Sauerkraut - Famous for boosting healthy digestion habits, sauerkraut also contains more probiotics than any other food in the world. Two ounces of homemade fermented sauerkraut contains the probiotic equivalent of roughly 100 probiotic pills. Cabbage is also a great source of Vitamin A & C due to the fermenting process, which helps reduce lipids within the bloodstream. Additionally, Sauerkraut is high in tyrosine, an amino acid that affects many aspects of the body including blood pressure regulation and dopamine.
Miso Soup - Miso is a salty paste made from fermented beans that has been a staple ingredient in the Japanese diet for quite some time now. Probiotic-filled miso is often used to make a salty soup that's low in calories and high in B vitamins/protective antioxidants. It is also known for it's ability to relieve the following health conditions: fatigue, gastric ulcers, high cholesterol, and fighting harmful bacteria. Phytonutrients contained in miso are highly regarded in modern day diets for their capability to ward off cancerous cells and maintain healthy blood pressure.
Sour Pickles - When looking to pickles for probiotics, be sure to choose the naturally fermented kinds, so that vinegar wasn't used in the pickling process. A sea salt and water solution feeds the growth of good bacteria and may give sour pickles some digestive benefits. Additionally, when purchasing said pickles, look for a container labeled “live and active cultures” and sold in the refrigerated section. Very few store-bought brands actually contain live probiotic bacteria, but the ones that do tend to advertise it proudly, so you should be able to tell from reading the label.
Tempeh - Hailing from Indonesia, tempeh is another probiotic food derived from the fermenting of soybeans. Tempeh is produced by adding a tempeh starter containing the fungus rhizopus oligosporus to partially cooked soybeans and allowing the dehulled beans to ferment for about a day or two.

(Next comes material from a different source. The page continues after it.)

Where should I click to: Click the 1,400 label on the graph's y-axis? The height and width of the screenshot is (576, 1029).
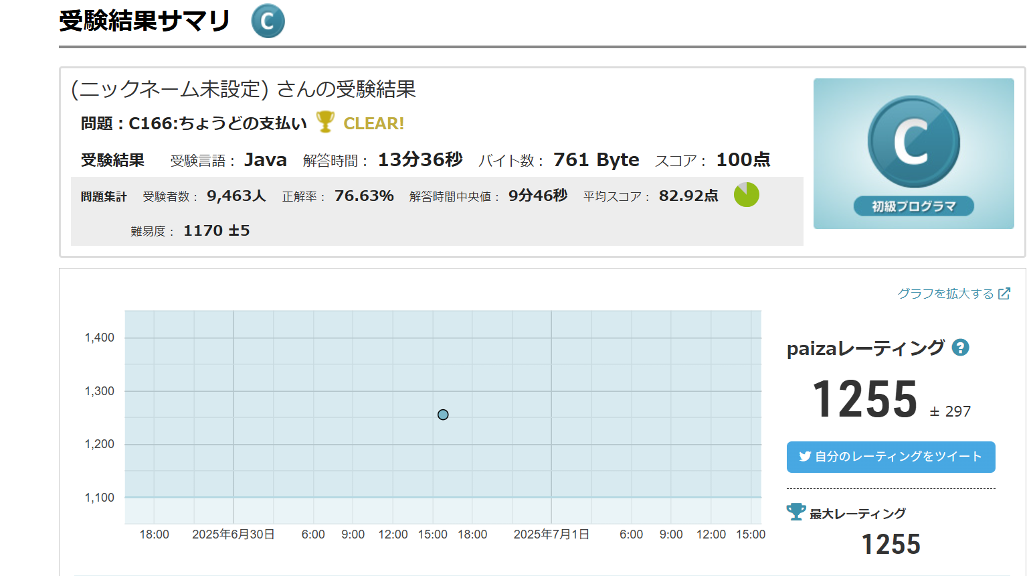[x=99, y=338]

Sourdough Bread - This mildly sour, chewy bread is made with a lactic acid starter that contains strains of lactobacillus, a friendly type of bacteria found in DairyCare that adds good microbes into the bakery staple. Sourdough may also be the healthiest bread choice if diabetes is a concern for you: one 2008 study found that people with pre-diabetes who ate sourdough bread had less of a blood sugar spike compared to when they ate bread made with baker's yeast. The researchers credit the lactic acid for the favorable effect.